A brief overview of the Closed Captioning System implemented in the United States


The current method for encoding caption information was originally developed by the National Bureau of Standards to transmit time of day information, it was later expanded to include captioning. The Public Broadcasting System currently handles the task of transmitting of time of day information and devices such as VCR's may be programmed to listen for this time of day information and automatically adjust their clocks. Preliminary captioning service first began in March of 1980 with basic text capability that allowed a transcript to scroll continuously at the bottom of the screen, the Electronics Industries Association later defined a set of expanded capabilities under their standard EIA-608. EIA-608 is a reccomendation and implementations of closed captioning are not forced to adhere to it, however it has become the standard in the United States. In 1993 the name CaptionVision was adopted for this system.

During the advent of captioning the most common method for display was to use set-top decoder boxes (external) instead of the integrated chipset based decoders (built into televisions) which would eventually become the dominant implementation. The set-top decoders never sold very well, only reaching a saturation of about 350,000 devices perhaps. To help foster the pervasiveness of closed captioning on both the transmitting and recieving end Congress passed the Television Decoder Circuitry Act in 1990.

Technical Information

Although captioning was not forseen and planned for when the original NTSC video standard was developed, it has been possible to integrate the transmission of caption and other digital information into the signal while maintaining backwards compatability. It is the task of the recieving device (television/monitor/set-top box) to decode and render the text data into a readable format.

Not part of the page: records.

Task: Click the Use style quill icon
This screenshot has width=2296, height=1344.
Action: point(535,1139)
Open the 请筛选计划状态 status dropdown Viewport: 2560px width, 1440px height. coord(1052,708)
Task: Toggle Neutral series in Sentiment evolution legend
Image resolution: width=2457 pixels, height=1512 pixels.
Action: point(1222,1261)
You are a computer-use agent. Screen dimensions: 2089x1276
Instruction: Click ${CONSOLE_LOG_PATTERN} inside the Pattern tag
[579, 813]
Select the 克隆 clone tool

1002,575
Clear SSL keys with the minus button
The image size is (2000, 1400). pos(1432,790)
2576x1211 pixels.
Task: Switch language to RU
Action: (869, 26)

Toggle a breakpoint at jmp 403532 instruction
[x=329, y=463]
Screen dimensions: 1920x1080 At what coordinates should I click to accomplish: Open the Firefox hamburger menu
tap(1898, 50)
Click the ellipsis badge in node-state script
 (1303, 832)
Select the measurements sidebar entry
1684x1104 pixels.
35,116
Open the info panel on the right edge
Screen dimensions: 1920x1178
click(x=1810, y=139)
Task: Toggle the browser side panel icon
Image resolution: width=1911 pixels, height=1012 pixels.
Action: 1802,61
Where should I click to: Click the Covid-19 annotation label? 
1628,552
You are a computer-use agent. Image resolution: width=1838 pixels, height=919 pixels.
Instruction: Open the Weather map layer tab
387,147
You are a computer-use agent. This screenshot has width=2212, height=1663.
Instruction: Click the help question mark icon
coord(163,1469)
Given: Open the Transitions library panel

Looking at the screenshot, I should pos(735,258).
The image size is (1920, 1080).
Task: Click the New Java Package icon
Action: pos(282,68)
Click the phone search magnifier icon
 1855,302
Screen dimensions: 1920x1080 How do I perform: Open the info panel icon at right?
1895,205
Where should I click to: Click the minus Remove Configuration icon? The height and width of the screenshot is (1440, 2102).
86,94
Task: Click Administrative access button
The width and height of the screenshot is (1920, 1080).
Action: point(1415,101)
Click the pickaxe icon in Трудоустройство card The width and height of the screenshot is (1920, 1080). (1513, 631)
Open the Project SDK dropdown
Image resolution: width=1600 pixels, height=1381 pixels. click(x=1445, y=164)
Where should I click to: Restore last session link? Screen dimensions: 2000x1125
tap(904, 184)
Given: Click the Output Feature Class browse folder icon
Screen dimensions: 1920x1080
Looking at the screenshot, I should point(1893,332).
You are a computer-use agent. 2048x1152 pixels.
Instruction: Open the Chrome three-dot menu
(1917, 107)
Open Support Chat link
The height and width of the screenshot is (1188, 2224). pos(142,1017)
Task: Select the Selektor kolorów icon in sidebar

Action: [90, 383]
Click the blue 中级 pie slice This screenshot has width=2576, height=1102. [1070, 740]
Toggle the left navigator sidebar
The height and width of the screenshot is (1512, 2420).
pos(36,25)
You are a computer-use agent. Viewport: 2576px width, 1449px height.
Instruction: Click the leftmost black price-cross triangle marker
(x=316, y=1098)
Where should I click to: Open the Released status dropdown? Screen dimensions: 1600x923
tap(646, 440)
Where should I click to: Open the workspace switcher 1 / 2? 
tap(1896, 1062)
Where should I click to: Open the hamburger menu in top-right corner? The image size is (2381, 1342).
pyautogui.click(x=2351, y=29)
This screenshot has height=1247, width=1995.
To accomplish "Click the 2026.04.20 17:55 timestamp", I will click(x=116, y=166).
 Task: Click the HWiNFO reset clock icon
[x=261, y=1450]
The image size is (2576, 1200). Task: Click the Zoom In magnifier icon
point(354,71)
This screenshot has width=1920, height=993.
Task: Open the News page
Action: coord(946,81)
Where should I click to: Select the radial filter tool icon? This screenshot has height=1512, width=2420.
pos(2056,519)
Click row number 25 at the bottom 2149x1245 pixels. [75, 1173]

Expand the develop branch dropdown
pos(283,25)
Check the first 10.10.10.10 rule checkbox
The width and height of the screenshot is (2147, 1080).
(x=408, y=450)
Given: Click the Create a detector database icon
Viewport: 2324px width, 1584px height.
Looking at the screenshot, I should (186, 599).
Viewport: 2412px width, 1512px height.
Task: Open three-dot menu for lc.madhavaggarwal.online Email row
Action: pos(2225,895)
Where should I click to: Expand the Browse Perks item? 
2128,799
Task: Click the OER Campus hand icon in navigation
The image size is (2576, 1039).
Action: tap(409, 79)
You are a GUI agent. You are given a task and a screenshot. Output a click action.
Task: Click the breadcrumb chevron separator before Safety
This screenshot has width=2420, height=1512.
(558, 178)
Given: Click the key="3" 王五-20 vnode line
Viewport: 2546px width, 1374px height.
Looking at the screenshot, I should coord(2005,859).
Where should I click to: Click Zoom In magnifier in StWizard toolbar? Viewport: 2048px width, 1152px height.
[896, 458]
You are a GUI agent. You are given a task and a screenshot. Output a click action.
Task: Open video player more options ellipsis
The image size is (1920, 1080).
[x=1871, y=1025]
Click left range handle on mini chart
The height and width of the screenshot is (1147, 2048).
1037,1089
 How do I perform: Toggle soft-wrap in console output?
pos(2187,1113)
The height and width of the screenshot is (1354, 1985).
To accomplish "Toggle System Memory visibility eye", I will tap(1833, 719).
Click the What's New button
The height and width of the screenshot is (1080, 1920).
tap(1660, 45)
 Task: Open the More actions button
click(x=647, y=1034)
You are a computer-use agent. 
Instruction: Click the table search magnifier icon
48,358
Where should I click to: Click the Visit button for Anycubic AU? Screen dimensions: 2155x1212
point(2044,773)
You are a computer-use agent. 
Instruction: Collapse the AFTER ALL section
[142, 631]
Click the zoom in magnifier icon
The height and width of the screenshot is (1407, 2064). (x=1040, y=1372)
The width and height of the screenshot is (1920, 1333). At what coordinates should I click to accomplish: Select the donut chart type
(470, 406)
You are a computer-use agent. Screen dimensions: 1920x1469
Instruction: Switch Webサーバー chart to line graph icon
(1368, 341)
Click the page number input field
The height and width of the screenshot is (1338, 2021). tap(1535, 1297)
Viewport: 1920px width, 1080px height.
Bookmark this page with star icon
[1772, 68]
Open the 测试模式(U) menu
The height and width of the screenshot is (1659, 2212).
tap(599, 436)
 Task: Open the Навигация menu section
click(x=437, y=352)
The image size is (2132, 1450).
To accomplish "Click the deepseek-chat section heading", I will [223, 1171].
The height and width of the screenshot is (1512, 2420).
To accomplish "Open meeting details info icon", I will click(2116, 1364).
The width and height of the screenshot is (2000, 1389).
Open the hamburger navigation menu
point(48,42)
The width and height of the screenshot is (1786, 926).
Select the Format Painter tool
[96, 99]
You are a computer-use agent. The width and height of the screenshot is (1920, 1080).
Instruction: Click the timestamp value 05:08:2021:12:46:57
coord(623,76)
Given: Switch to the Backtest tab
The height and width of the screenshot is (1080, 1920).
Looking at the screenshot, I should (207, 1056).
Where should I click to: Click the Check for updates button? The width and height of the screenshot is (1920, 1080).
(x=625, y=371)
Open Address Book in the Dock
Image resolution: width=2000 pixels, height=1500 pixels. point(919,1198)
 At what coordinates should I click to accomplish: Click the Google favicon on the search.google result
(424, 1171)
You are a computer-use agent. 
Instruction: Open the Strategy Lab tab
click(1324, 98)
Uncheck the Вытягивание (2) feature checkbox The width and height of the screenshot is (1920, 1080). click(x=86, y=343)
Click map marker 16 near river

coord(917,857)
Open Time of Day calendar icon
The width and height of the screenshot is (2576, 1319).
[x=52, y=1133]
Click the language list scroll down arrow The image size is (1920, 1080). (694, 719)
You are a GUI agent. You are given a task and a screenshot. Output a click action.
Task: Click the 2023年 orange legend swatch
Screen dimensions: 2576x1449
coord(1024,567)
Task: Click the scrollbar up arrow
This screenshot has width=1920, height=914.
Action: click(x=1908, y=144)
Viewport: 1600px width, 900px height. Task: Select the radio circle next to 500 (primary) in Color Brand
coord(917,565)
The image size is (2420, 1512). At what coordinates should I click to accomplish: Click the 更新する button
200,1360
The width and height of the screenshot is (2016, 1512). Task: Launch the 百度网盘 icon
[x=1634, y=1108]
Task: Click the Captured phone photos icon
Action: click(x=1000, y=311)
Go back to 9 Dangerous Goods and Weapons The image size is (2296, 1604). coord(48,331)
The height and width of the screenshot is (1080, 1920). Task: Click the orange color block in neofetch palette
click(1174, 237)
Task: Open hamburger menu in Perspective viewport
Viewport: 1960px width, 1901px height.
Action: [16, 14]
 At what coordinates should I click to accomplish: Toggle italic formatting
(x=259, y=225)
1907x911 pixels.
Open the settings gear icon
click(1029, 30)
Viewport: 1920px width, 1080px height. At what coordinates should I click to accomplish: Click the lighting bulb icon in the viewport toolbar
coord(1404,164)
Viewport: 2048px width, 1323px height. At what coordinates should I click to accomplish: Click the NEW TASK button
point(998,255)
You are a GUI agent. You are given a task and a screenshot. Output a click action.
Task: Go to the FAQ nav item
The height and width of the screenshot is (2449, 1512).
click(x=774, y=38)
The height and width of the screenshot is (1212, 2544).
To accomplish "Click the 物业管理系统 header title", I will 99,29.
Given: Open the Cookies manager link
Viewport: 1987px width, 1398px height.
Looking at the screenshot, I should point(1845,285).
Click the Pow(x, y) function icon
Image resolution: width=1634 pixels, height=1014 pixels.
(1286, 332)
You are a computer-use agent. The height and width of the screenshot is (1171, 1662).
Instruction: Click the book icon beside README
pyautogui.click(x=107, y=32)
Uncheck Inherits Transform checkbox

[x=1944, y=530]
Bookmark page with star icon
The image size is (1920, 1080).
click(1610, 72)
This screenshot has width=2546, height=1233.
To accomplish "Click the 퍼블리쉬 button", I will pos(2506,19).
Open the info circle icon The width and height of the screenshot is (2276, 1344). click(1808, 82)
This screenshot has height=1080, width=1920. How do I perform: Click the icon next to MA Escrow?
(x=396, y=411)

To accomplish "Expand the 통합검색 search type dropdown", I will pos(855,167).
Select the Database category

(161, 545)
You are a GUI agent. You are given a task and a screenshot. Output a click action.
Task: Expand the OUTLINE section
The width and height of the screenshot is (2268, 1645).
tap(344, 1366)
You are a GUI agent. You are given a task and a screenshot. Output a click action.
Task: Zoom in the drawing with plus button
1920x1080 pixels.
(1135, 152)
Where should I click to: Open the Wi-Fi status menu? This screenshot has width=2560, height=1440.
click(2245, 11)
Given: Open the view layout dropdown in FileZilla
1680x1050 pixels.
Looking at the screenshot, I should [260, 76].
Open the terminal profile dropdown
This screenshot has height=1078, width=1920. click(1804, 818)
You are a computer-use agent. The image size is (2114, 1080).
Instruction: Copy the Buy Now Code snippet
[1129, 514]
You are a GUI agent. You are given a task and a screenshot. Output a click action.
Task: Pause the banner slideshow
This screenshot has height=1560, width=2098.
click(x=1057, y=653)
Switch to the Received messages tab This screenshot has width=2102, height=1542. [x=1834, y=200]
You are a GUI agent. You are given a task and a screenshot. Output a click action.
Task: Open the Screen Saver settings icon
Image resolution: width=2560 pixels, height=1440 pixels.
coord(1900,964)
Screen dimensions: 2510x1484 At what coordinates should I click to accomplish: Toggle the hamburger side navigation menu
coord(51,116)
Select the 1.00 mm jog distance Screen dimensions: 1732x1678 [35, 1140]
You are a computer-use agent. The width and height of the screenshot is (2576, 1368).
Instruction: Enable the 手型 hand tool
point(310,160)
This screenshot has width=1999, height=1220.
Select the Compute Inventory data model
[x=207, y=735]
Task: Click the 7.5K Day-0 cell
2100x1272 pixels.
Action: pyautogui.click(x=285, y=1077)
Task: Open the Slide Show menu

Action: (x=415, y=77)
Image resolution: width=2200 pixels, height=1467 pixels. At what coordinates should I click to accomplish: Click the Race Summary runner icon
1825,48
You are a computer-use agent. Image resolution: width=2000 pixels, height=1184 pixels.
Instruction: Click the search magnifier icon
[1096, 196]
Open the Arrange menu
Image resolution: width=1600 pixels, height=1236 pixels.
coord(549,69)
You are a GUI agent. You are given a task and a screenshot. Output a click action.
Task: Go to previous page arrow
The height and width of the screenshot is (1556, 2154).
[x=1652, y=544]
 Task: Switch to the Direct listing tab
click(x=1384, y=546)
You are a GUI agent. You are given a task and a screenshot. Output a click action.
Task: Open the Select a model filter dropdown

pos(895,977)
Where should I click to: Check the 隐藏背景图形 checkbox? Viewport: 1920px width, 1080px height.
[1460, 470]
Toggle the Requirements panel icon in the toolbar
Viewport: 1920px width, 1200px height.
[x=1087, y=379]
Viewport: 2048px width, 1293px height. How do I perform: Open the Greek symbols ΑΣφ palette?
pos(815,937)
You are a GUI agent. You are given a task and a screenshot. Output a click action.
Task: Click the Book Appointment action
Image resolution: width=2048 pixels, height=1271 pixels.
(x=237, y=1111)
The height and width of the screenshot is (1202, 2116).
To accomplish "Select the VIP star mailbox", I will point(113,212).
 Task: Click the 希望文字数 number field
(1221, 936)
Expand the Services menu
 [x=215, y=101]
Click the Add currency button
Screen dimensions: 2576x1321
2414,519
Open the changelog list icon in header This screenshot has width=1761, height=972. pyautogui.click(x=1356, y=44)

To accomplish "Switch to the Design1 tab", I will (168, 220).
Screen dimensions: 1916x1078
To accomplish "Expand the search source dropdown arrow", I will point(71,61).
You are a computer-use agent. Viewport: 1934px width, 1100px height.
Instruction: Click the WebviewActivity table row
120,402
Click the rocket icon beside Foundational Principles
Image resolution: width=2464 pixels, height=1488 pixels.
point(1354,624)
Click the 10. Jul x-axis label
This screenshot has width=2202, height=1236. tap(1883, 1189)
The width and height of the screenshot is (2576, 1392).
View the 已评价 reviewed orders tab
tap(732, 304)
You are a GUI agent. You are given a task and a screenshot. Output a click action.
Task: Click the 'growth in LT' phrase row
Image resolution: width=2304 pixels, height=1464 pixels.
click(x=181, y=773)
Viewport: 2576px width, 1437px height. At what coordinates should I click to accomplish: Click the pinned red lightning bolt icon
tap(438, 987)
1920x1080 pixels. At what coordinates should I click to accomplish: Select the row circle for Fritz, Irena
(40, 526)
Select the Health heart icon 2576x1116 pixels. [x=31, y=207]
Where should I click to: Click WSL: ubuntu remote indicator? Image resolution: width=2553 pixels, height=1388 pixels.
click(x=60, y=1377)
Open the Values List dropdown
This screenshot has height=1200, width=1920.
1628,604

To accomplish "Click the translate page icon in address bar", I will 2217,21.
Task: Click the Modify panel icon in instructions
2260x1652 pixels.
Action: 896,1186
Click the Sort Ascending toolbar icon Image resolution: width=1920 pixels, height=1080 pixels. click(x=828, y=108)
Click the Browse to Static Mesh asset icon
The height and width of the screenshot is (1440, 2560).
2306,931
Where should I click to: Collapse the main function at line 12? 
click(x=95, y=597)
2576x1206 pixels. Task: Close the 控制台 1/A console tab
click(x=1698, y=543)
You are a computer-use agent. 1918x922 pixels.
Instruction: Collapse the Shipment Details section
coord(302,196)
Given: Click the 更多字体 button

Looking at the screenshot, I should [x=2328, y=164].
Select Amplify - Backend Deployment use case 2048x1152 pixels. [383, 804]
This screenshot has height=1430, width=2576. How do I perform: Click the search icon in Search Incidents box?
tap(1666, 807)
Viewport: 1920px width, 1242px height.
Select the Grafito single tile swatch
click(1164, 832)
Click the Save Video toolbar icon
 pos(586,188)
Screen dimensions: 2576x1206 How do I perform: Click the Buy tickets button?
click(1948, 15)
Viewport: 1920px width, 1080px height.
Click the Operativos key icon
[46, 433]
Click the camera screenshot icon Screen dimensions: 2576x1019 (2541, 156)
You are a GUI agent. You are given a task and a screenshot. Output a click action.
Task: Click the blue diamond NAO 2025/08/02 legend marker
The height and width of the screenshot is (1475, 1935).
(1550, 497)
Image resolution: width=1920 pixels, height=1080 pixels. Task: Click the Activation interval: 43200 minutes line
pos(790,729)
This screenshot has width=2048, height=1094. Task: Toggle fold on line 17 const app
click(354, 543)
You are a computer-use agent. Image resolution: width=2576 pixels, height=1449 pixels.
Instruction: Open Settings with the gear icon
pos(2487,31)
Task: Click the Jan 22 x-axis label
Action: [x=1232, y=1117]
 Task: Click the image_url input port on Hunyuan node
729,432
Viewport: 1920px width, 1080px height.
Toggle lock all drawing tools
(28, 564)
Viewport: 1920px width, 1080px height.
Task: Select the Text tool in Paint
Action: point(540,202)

The current standard provides roughly 120 characters per second encoded in an NTSC video signal. To achieve this two bytes of data are encoded into line 21 of the vertical blanking interval of each field. The vertical blanking interval is (essentialy) the brief period of time between subsequent video fields, there are sixty fields per second which yields thirty frames per second (since two fields are used to display one frame). The alternating fields carry even and odd scan lines respectively. Line 21 of each video field carries seperate caption information, so there are captions 1 & 2 and text 1 & 2 in the first field, and captions 3 & 4 and text 3 & 4 in the second field. Although most characters may be transmitted with a single byte, some text as well as control codes require two bytes to be transmitted, this lowers the effective throughput of the system somewhat.

To help ensure that caption information is properly recieved, it was decided that the data should be encoded at a relatively low speed. The data is preceded by a seven cycle sine wave and three start bits (0,0,1). There are two bytes of data encoded on the scan line (line 21) comprised of seven data bits and one parity bit (odd parity). The rise time is controlled and there is an amplitude of 50 IRE units. Tests conducted by PBS indicated that people have a typical reading rate of 125 words per minute for captioning, this is well below the approximate maximum of 500 words per minute which leaves a good deal of excess bandwidth in the second video field for other types of data. Control codes (non-character information) require two bytes to be transmitted and are typically transmitted for two successive frames (called byte pair doubling) to ensure that they are recieved. In the future expect to see enhanced captioning capability emerge under the new standard EIA-708.

Extended Data Services (XDS or EDS) is a feature which is not entirely implemented yet but will allow the second video field to carry information related to the content of the current broadcast. This information will be encapsulated in a packet and provide details such as the time of day, station and network identification, and the name of the program. Another subset of data which resides in the second video field is standard EIA-744-A, subject of some contention and commonly known as the V-chip. This data provides rating information about the current broadcast which allows televisions equipt with a V-chip compliant decoder to filter programming based on rating information.

It is possible to obtain a copy of EIA-608 for $106 by writing to the follow address.

Electronic Industries Association
Engineering Department
2001 Pennsylvania Avenue, N.W.
Washington, D.C. 20006
202 457-4900

Display Capabilities

Captions may be presented in a few different ways
  • Pop-On : the text must be recieved in entirity before display, so there may be as much as a one second delay before being revealed, however it is found to be less distracting than other methods
  • Paint-On : from left to right
  • Roll-Up : from the bottom of the screen
It is possible to change the color of the text (but not the color of the background) to any of the following; white, red, blue, green, yellow, cyan, and magenta. It is also possible to render characters in italics or with an underline.